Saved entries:
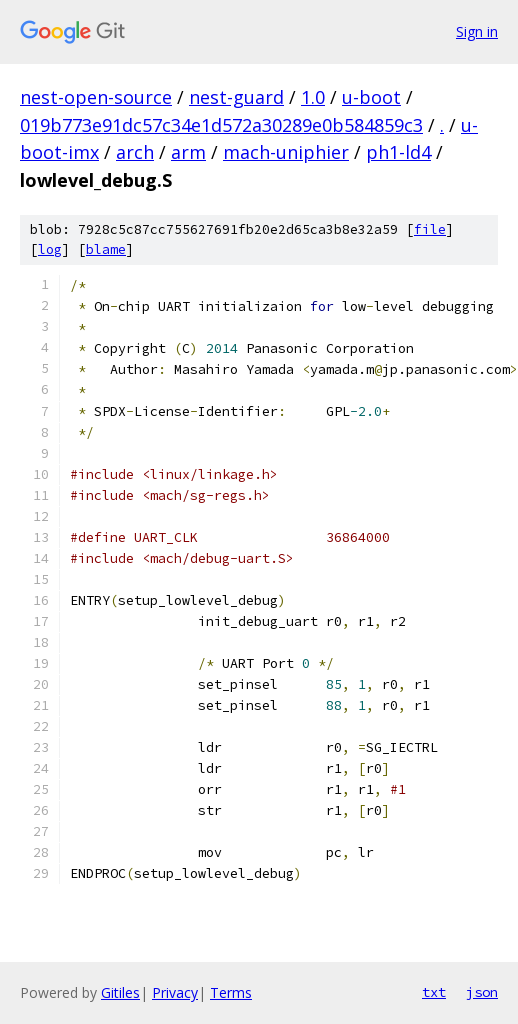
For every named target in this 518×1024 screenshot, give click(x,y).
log (50, 249)
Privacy (175, 992)
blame (106, 249)
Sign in (477, 31)
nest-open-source (96, 97)
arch (135, 152)
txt (434, 992)
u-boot (371, 97)
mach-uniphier (286, 152)
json (482, 992)
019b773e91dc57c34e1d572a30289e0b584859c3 (221, 125)
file (430, 229)
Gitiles (120, 992)
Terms (231, 992)
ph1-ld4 (398, 152)
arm (188, 152)
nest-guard (236, 97)
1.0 (313, 97)
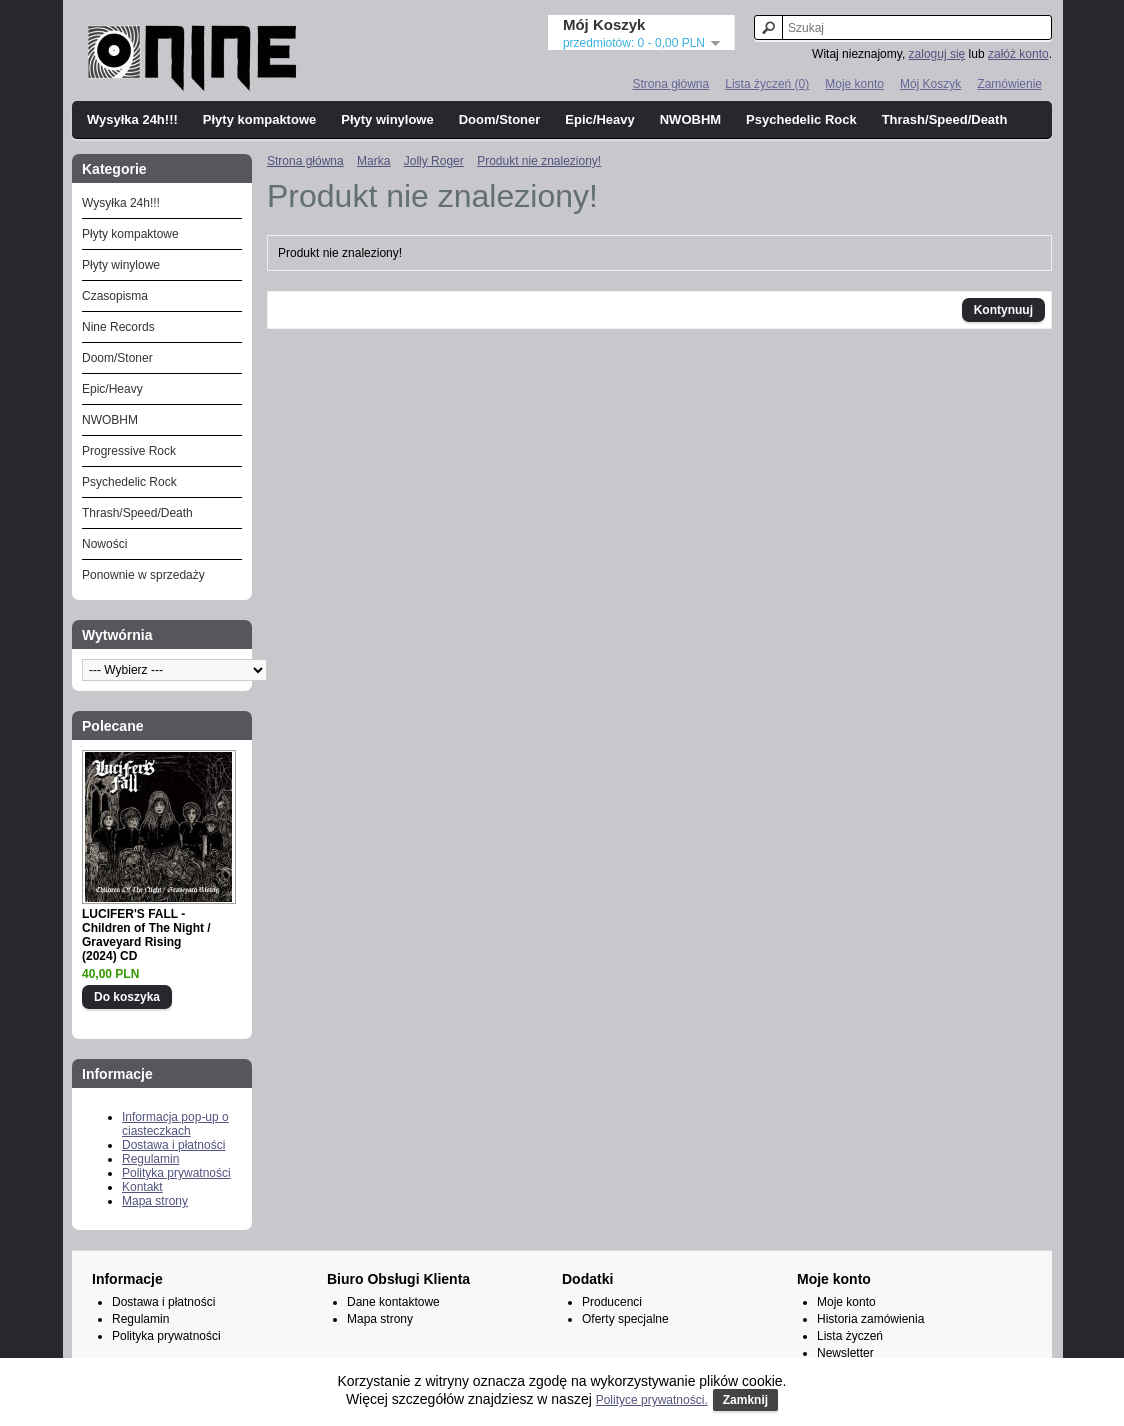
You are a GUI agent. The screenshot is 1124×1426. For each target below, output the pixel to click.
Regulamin (150, 1159)
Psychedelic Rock (801, 119)
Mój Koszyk (930, 84)
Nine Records (118, 327)
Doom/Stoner (500, 119)
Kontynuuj (1003, 310)
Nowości (104, 544)
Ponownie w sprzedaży (143, 575)
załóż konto (1018, 54)
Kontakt (142, 1187)
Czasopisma (115, 296)
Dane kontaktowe (393, 1302)
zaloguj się (937, 54)
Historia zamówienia (870, 1319)
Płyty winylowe (387, 119)
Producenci (612, 1302)
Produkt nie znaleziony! (539, 161)
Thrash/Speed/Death (945, 119)
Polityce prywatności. (652, 1400)
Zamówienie (1009, 84)
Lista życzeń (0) (767, 84)
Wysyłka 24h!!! (132, 119)
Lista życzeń (850, 1336)
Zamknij (745, 1400)
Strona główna (670, 84)
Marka (373, 161)
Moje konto (854, 84)
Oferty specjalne (625, 1319)
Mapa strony (155, 1201)
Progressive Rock (129, 451)
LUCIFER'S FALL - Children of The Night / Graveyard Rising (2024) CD (146, 935)
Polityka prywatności (176, 1173)
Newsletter (845, 1353)
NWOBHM (690, 119)
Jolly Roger (434, 161)
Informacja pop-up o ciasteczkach (175, 1124)
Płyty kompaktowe (259, 119)
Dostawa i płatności (173, 1145)
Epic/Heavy (599, 119)
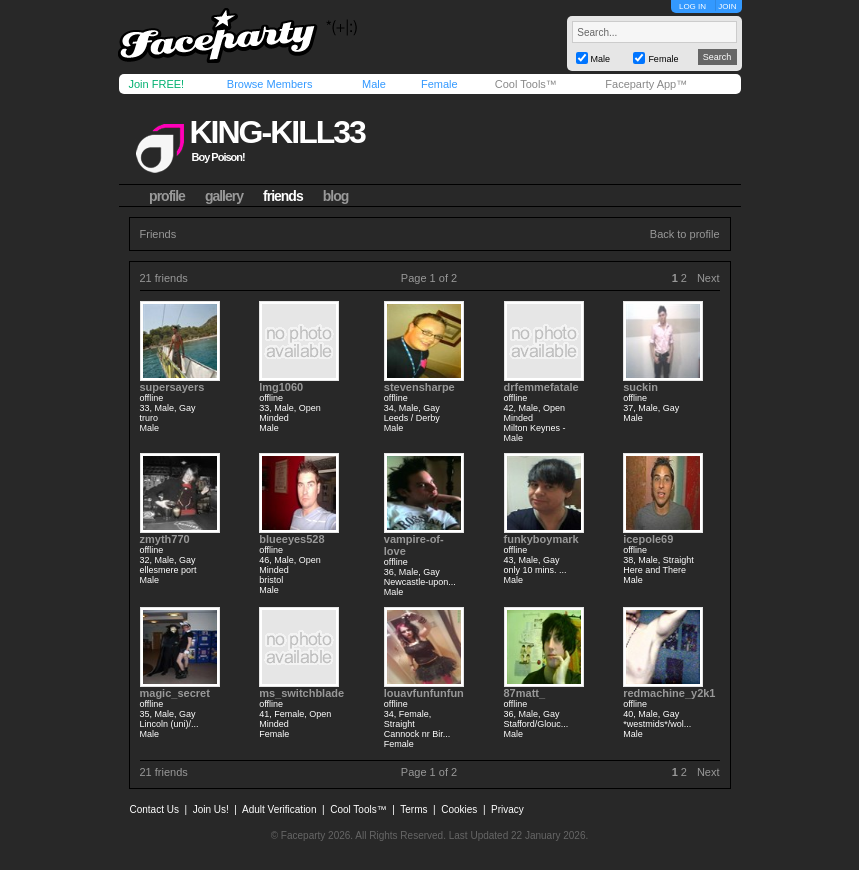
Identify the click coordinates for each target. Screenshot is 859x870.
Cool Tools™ (526, 84)
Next (708, 278)
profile (167, 196)
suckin (640, 387)
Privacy (507, 809)
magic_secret (175, 693)
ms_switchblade (301, 693)
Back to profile (685, 234)
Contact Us (154, 809)
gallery (224, 196)
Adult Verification (279, 809)
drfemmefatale (541, 387)
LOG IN (692, 6)
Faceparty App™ (646, 84)
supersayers (172, 387)
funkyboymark (541, 539)
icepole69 (648, 539)
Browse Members (270, 84)
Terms (413, 809)
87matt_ (525, 693)
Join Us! (211, 809)
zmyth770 (165, 539)
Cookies (459, 809)
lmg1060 (281, 387)
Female (439, 84)
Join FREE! (157, 84)
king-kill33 (276, 132)
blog (336, 196)
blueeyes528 (291, 539)
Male (374, 84)
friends (283, 196)
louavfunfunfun (424, 693)
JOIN (727, 6)
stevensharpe (419, 387)
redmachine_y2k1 (669, 693)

Instructions to follow: Change every "target" in the material above to "element" and keep all other text the same. Leave the pictures out.

Response below:
For every named element in this 518×1024 screenshot, give click(x,y).
log (50, 249)
Privacy (175, 992)
blame (106, 249)
Sign in (477, 31)
nest-open-source (96, 97)
arch (135, 152)
txt (434, 992)
u-boot (371, 97)
mach-uniphier (286, 152)
json (482, 992)
019b773e91dc57c34e1d572a30289e0b584859c3 (221, 125)
file (430, 229)
Gitiles (120, 992)
Terms (231, 992)
ph1-ld4 (398, 152)
arm (188, 152)
nest-guard (236, 97)
1.0 (313, 97)
You are a GUI agent. The screenshot is 1124×1426. For each element below, output the pixel to click.
Regulamin (150, 1159)
Psychedelic Rock (801, 119)
Mój Koszyk (930, 84)
Nine Records (118, 327)
Doom/Stoner (500, 119)
Kontynuuj (1003, 310)
Nowości (104, 544)
Ponownie w sprzedaży (143, 575)
załóż konto (1018, 54)
Kontakt (142, 1187)
Czasopisma (115, 296)
Dane kontaktowe (393, 1302)
zaloguj się (937, 54)
Historia zamówienia (870, 1319)
Płyty winylowe (387, 119)
Producenci (612, 1302)
Produkt nie znaleziony! (539, 161)
Thrash/Speed/Death (945, 119)
Polityce prywatności. (652, 1400)
Zamówienie (1009, 84)
Lista życzeń (0) (767, 84)
Wysyłka 24h!!! (132, 119)
Lista życzeń (850, 1336)
Zamknij (745, 1400)
Strona główna (670, 84)
Marka (373, 161)
Moje konto (854, 84)
Oferty specjalne (625, 1319)
Mapa strony (155, 1201)
Progressive Rock (129, 451)
LUCIFER'S FALL - Children of The Night / Graveyard Rising (2024) CD (146, 935)
Polityka prywatności (176, 1173)
Newsletter (845, 1353)
NWOBHM (690, 119)
Jolly Roger (434, 161)
Informacja pop-up o ciasteczkach (175, 1124)
Płyty kompaktowe (259, 119)
Dostawa i płatności (173, 1145)
Epic/Heavy (599, 119)
Identify the click coordinates for each element. Screenshot is 859x870.
Cool Tools™ (526, 84)
Next (708, 278)
profile (167, 196)
suckin (640, 387)
Privacy (507, 809)
magic_secret (175, 693)
ms_switchblade (301, 693)
Back to profile (685, 234)
Contact Us (154, 809)
gallery (224, 196)
Adult Verification (279, 809)
drfemmefatale (541, 387)
LOG IN (692, 6)
Faceparty App™ (646, 84)
supersayers (172, 387)
funkyboymark (541, 539)
icepole69 (648, 539)
Browse Members (270, 84)
Terms (413, 809)
87matt_ (525, 693)
Join Us! (211, 809)
zmyth770 (165, 539)
Cookies (459, 809)
lmg1060 (281, 387)
Female (439, 84)
Join FREE! (157, 84)
king-kill33 (276, 132)
blog (336, 196)
blueeyes528 (291, 539)
Male (374, 84)
friends (283, 196)
louavfunfunfun (424, 693)
JOIN (727, 6)
stevensharpe (419, 387)
redmachine_y2k1 (669, 693)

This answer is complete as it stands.